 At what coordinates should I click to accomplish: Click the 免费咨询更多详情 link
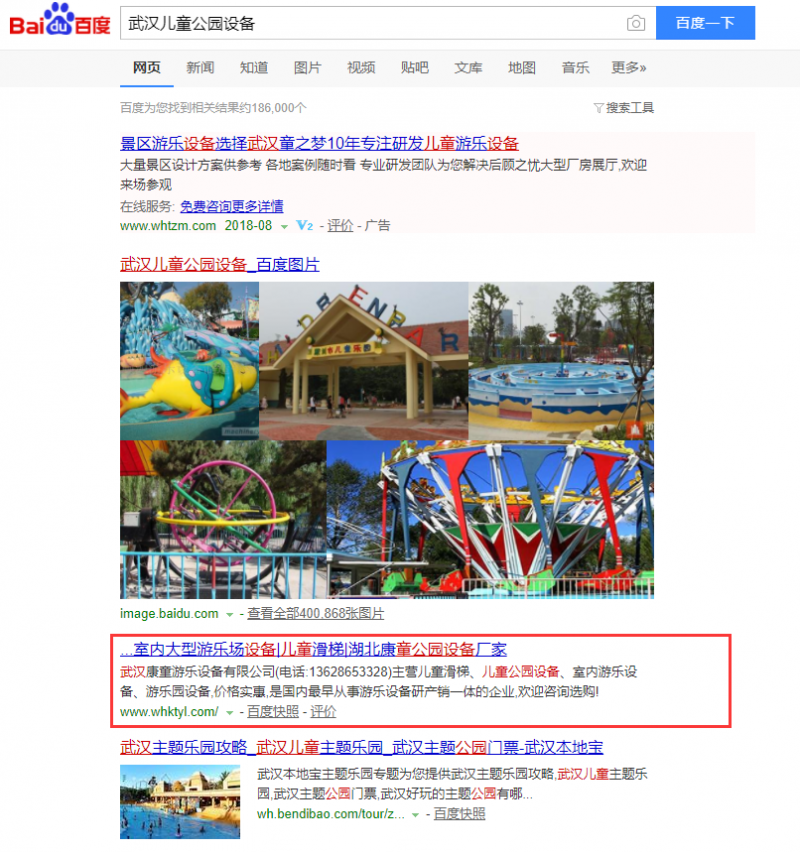click(234, 206)
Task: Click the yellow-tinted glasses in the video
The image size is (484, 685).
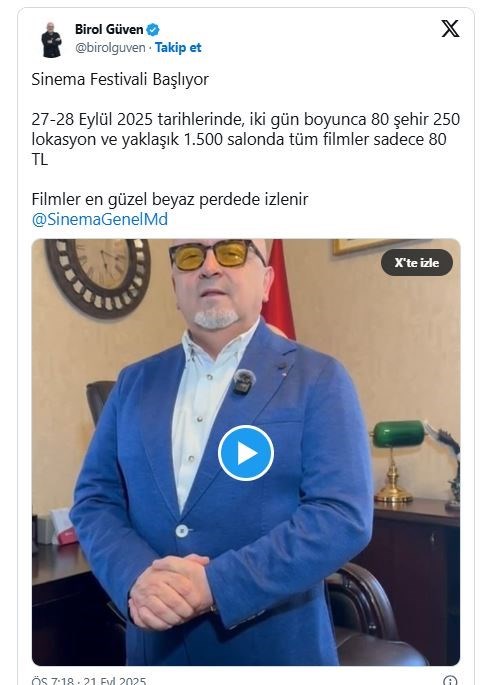Action: [215, 254]
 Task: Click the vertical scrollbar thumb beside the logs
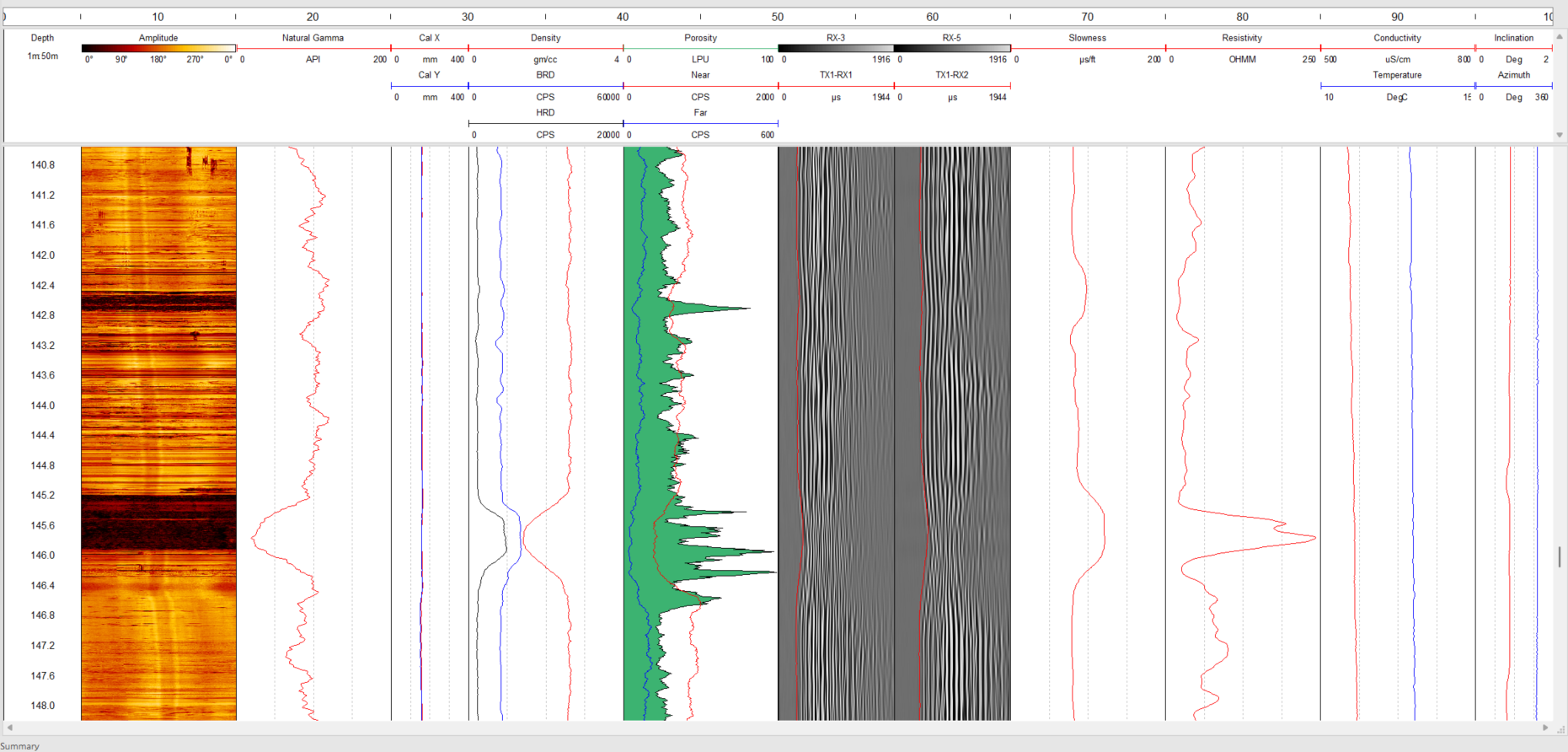tap(1560, 556)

○ ○ ○ ○

(Required action)
Transcribe exactly the lines from the one holding "The image size is (484, 685)." through the final line of the material above, both ends included; any pictures should be dropped.

(Written solution)
The image size is (484, 685).
Action: [215, 254]
 Task: Click the vertical scrollbar thumb beside the logs
tap(1560, 556)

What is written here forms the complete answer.